Das Machtwort und seine Folgen
Habeck erklärte, noch im Frühjahr 2022 hätten die Chefs der drei
Betreiber der damals noch laufenden Atomkraftwerke gesagt, mit den
vorhandenen Brennelementen sei ein Weiterbetrieb über das Jahresende
hinaus und damit im Winter nur möglich, wenn diese im Sommer
heruntergefahren würden. Die Folge wären aber keine zusätzlichen
Strommengen gewesen. Die Folge wäre gewesen, im Sommer mehr Gas zur
Stromproduktion einzusetzen. Das wäre wegen ausbleibender russischer
Gaslieferungen aber riskant gewesen.
Habeck sagte mit Blick auf die Energiekrise, ein möglicher
Weiterbetrieb der Atomkraftwerke sei zu der Zeit nur eins von
mehreren Themen gewesen. "Die Hütte brannte ja lichterloh." Er
verwies zum Beispiel auf den Einkauf von Gas und den Bau von
Flüssigerdgas-Terminals an deutschen Küsten.
Im Sommer habe sich die Einschätzung zu Strommengen der
Atomkraftwerke verändert. So habe sich die Lage auf den
Energiemärkten verschlechtert. Zudem hätten die Betreiber der
Atomkraftwerke Aussagen zu potenziellen Strommengen schrittweise
korrigiert, so Habeck. Anders als im März von Betreiberseite noch
mitgeteilt worden war, stünden bei einem Streckbetrieb doch
zusätzliche Strommengen zur Verfügung. Habeck schlug dann vor, zwei
der drei Meiler bis Mitte April 2023 in Reserve zu halten und bei
Bedarf weiter für die Stromerzeugung zu nutzen.
Streit in Ampel
Die letzten drei Atomkraftwerke in Deutschland liefen letztlich ein
paar Monate länger als ursprünglich geplant - der Atomausstieg
verschob sich vom 31. Dezember 2022 auf den 15. April 2023. Davor
hatte es nach einem Streit innerhalb der damaligen Ampel-Koalition
ein Machtwort von Kanzler Olaf Scholz (SPD) im Herbst 2022 gegeben.
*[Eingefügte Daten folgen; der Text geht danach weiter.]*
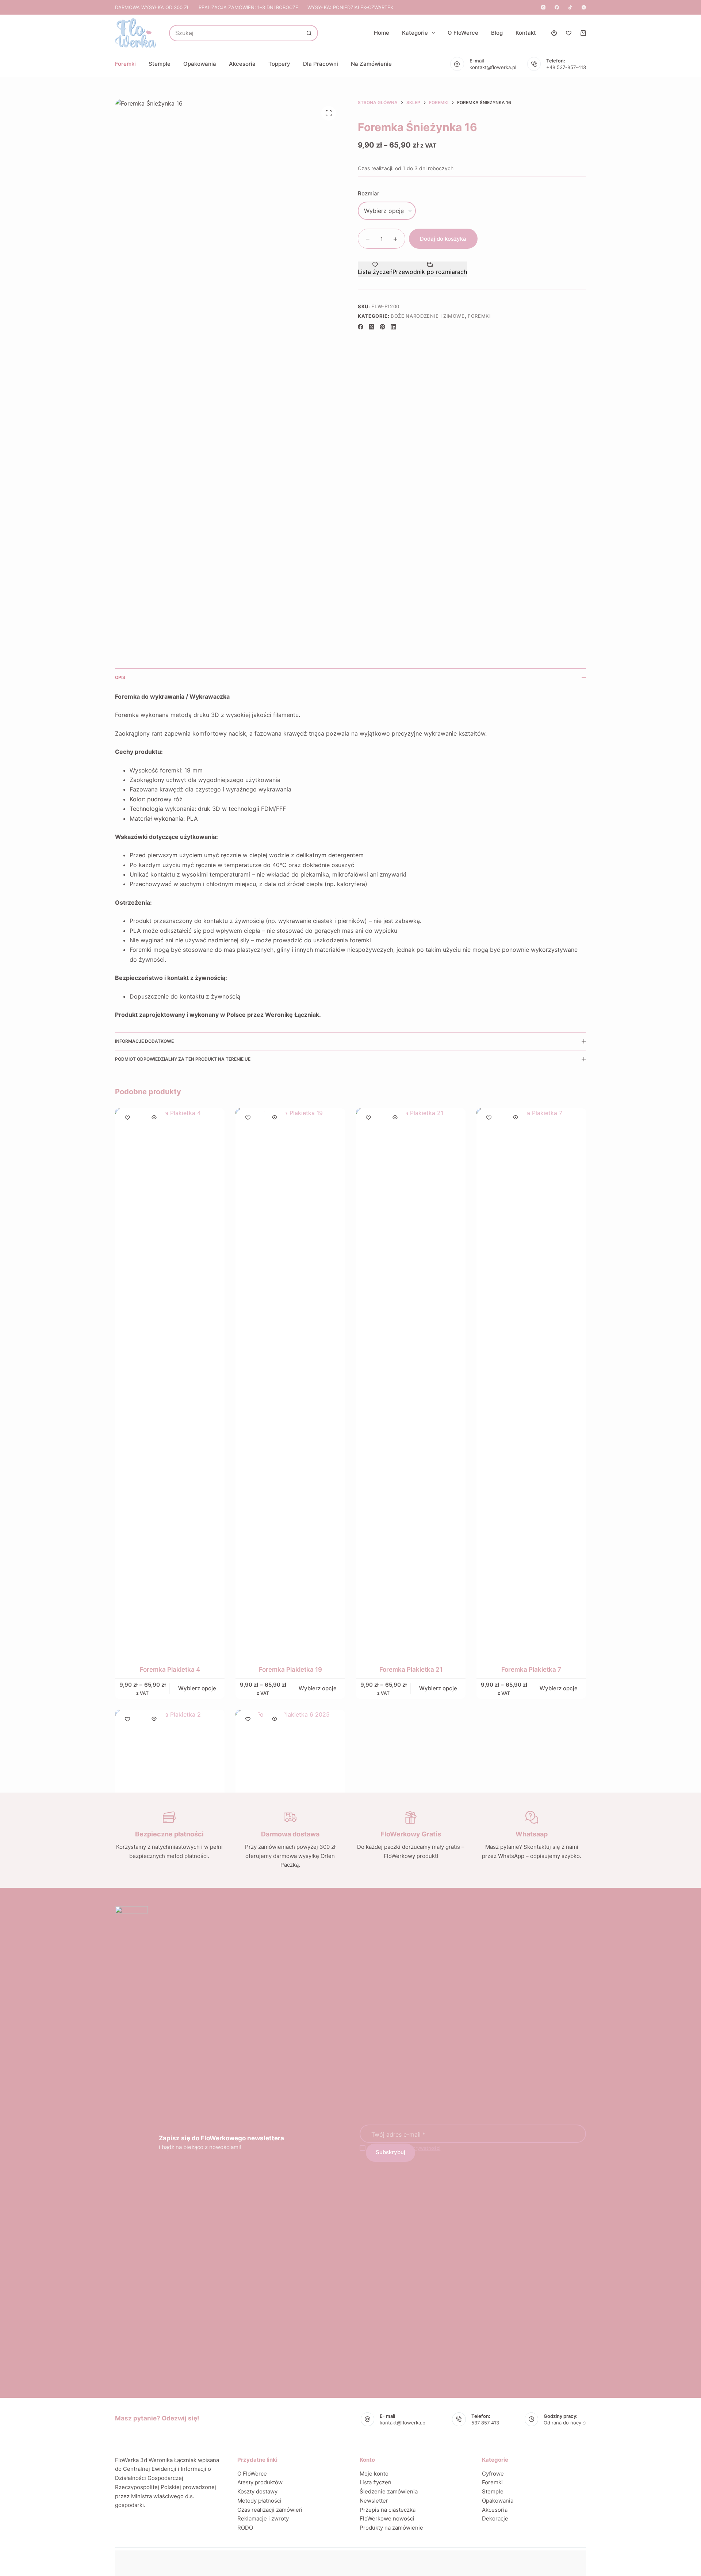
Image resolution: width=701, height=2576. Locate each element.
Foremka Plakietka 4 (170, 1669)
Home (381, 32)
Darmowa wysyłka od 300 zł (152, 7)
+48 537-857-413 (566, 67)
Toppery (279, 63)
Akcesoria (242, 63)
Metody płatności (259, 2500)
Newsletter (374, 2500)
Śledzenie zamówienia (389, 2491)
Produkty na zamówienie (391, 2527)
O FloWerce (463, 32)
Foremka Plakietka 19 (290, 1669)
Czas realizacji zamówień (269, 2509)
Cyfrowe (493, 2473)
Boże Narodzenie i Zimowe (428, 316)
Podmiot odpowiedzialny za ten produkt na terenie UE (182, 1059)
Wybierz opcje (197, 1688)
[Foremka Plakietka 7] (531, 1382)
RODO (245, 2527)
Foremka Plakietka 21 (411, 1669)
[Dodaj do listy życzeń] (127, 1117)
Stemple (160, 63)
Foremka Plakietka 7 (531, 1669)
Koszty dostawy (257, 2491)
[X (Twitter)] (371, 326)
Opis (120, 677)
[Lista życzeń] (568, 33)
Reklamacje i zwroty (263, 2518)
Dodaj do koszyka (443, 238)
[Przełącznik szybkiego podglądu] (154, 1117)
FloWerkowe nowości (387, 2518)
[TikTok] (570, 7)
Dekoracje (495, 2518)
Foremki (125, 63)
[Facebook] (557, 7)
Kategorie (415, 32)
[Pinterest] (382, 326)
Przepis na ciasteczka (387, 2509)
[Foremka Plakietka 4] (170, 1382)
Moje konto (374, 2473)
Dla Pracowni (320, 63)
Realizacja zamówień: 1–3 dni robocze (248, 7)
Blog (497, 32)
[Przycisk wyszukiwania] (309, 33)
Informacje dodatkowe (144, 1041)
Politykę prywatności (416, 2148)
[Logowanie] (554, 33)
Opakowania (199, 63)
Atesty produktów (260, 2482)
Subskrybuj (390, 2152)
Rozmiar (368, 193)
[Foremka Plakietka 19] (290, 1382)
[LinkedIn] (393, 326)
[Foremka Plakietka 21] (411, 1382)
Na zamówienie (371, 63)
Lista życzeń (375, 2482)
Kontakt (526, 32)
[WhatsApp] (584, 7)
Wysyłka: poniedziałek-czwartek (350, 7)
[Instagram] (543, 7)
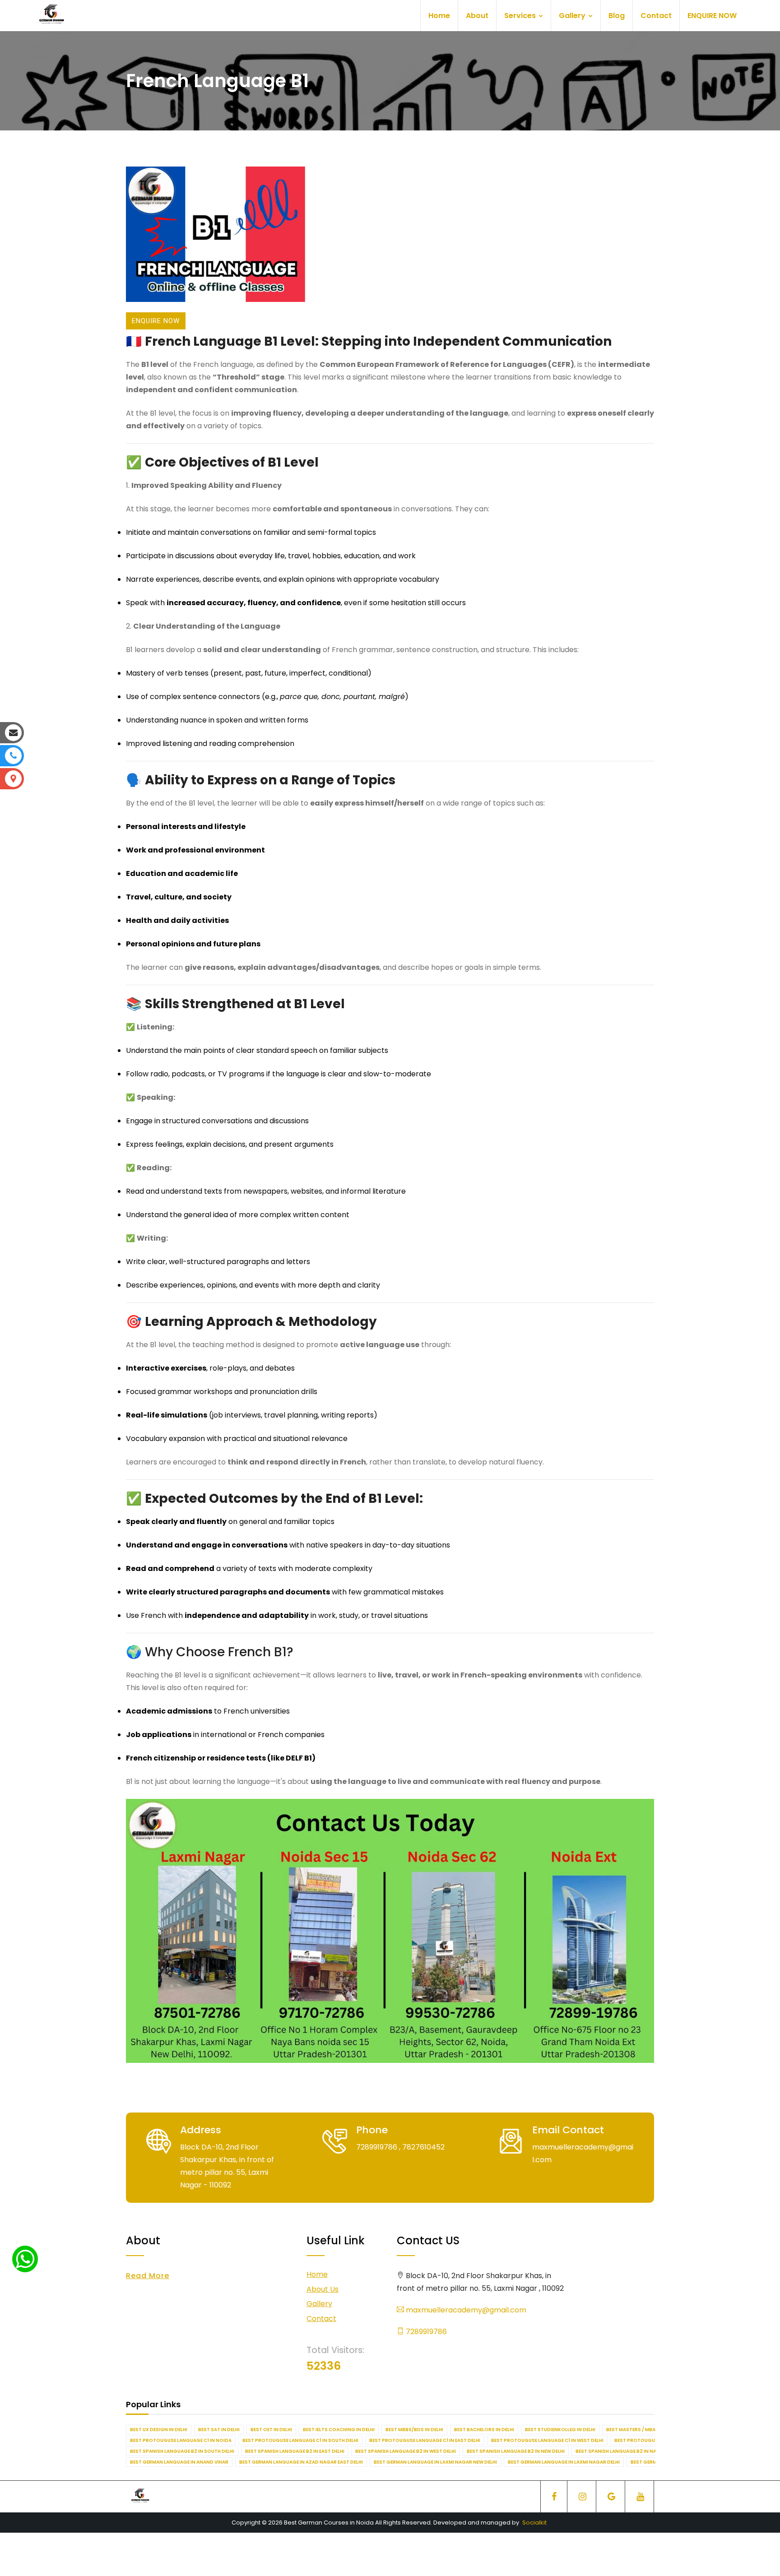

Über ein Treffen zwischen Scholz, Finanzminister Christian Lindner
(FDP) und ihm selbst einige Tage zuvor sagte Habeck, Lindner habe
damals gesagt, er müsste gezwungen werden, eine Entscheidung zu
akzeptieren, die nicht auf eine längerfristige Verlängerung der
Laufzeit der verbliebenen deutschen Atomkraftwerke hinauslaufe.
Der Streit im Herbst 2022 drehte sich darum: Die Grünen wollten die
beiden süddeutschen Atomkraftwerke Isar 2 und Neckarwestheim 2 bis
zum 15. April in Reserve halten und bei Bedarf weiter für die
Stromerzeugung nutzen. Das dritte noch verbleibende AKW Emsland
hingegen sollte zum 1. Januar 2023 endgültig abgeschaltet werden.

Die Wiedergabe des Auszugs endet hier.